Потом наступил следующий момент, когда, по известной поговорке «отличное – враг хорошего», мышление сценами достигло такого значения и смысла, что роман родил пасынка. Или, как некоторые более грубо говорят, «ублюдка». Это – кино.

Кино выжрало всю сердцевину романа, выжрало вот это мышление сценами. Это случилось само собой. Роман даже не успел опомниться. Как сказал один известный режиссер, сейчас уже покойный: «Кино? Кино – это семь эпизодов». Стремительное мышление сценами и эпизодами привело к тому, что кино захватило все. Роман стало трудно читать без кино. Сначала смотрели фильм, а потом читали роман. Мышление сценами до того вошло в плоть и кровь, что роман сам стал пасынком, если не ублюдком, кино. Ситуация, в которой мы находимся и поныне.

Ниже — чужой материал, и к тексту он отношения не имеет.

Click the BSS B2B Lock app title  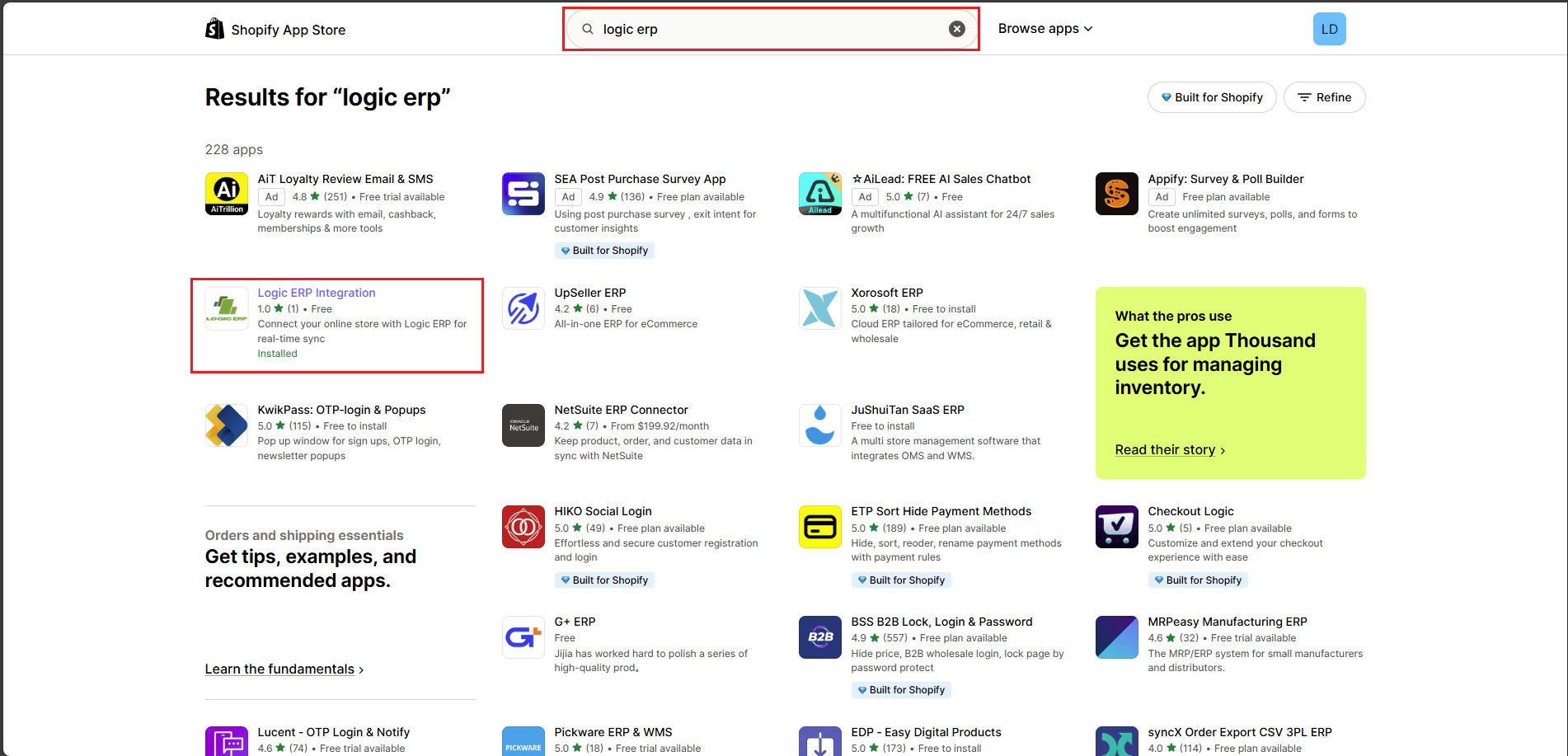click(941, 622)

Произошло даже большее - мышление сценами изначально. Это нам кажется, что мы воспитываемся на слове, на книгах. Нет. Мы с самого детства воспитываемся на киноряде. Даже я уже в возрасте, но хорошо помню, что я читал в детстве. Какие-то жалкие маленькие стишки мне давали, еще что-то. А в это время, забравшись на дерево, я смотрел трофейные фильмы: «Ричард III» Шекспира, или «Голубые мечи», еще что-то. Несравненно большее развитие я получаю в видеоряде, нежели в слове. Это случилось со всеми. И сейчас, когда человек начинает писать (мне приходится читать молодых писателей), видно, что он уже не писатель. Он – изначально режиссер. Он говорит: «Вот я пишу сцену. Вот я пишу пейзаж. Вот я пишу диалог. Я вам показываю». Он внутри себя режиссер, он не мыслит словом. Он мыслит сценами. Изначально.

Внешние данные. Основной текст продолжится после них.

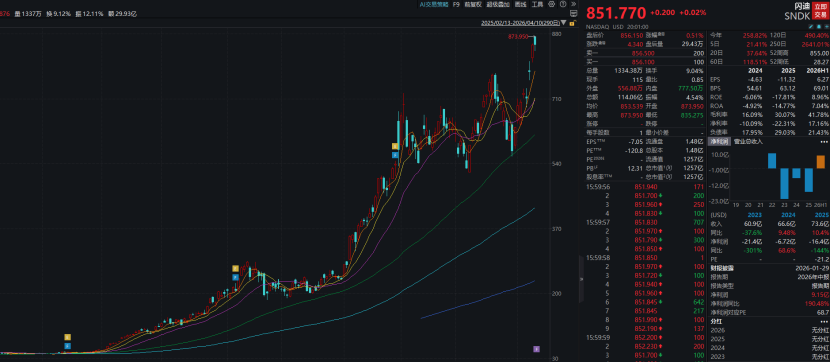This screenshot has width=830, height=362.
Task: Switch to the 营业总收入 tab
Action: (747, 142)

Это было во Франции. Мне случилось вдруг удачно обмолвиться. Я как бы ввел понятие «дороманная литература». Это литература, которая была до романа, которая была романом оттеснена. А сейчас, когда он сам оскудел, почему бы ее и не вспомнить? И тут обнаружилось, что вспомнить-то трудно. Когда вы читаете, скажем, Рабле, Монтеня, если о Франции говорить, вам это трудно дается. Вам трудно читать, потому что там нет сцен. Вы не видите ничего. Там есть мысль, там есть слово. А мы уже этим не владеем. И, читая, говорим: «Это великий писатель? Там, как говорится, большой случай? Не вижу я, чтоб он был великим писателем».

Очень многие тексты стали нуждаться в адаптации. Взрослому человеку, чтобы прочитать текст «дороманной литературы», нужна адаптация, нужен поводырь. Более того, стало возникать ощущение, что это плохие переводы, или что это плохо написано. Вот вы берете Рабле. Сцена, когда вурдалак напал на Пантагрюэля. И фраза: «Он сотворил молитву от нападения», - эта молитва идет на две страницы. Он удивляет читателя, каламбурит. Но меня, например, каламбуры меньше удивляют, чем сам факт его пренебрежения этим делом.
Или вы читаете Гая Светония. «Тиберий». Сцена жертвоприношения, где написано, что алчность так овладела им, что он расхитил казну ветеранов, и, заодно, украл ожерелье. И это во время жертвоприношения. «И они почти, - извиняясь, пишет переводчик, - почти сразу за жертвоприношением…» У него не хватает мужества написать о том, что жертвоприношение связано с воровством. Это прямая мысль, которую вводили в свое время – она нам недоступна. Понимаете, они мыслили мыслью. Они не мыслили сценами.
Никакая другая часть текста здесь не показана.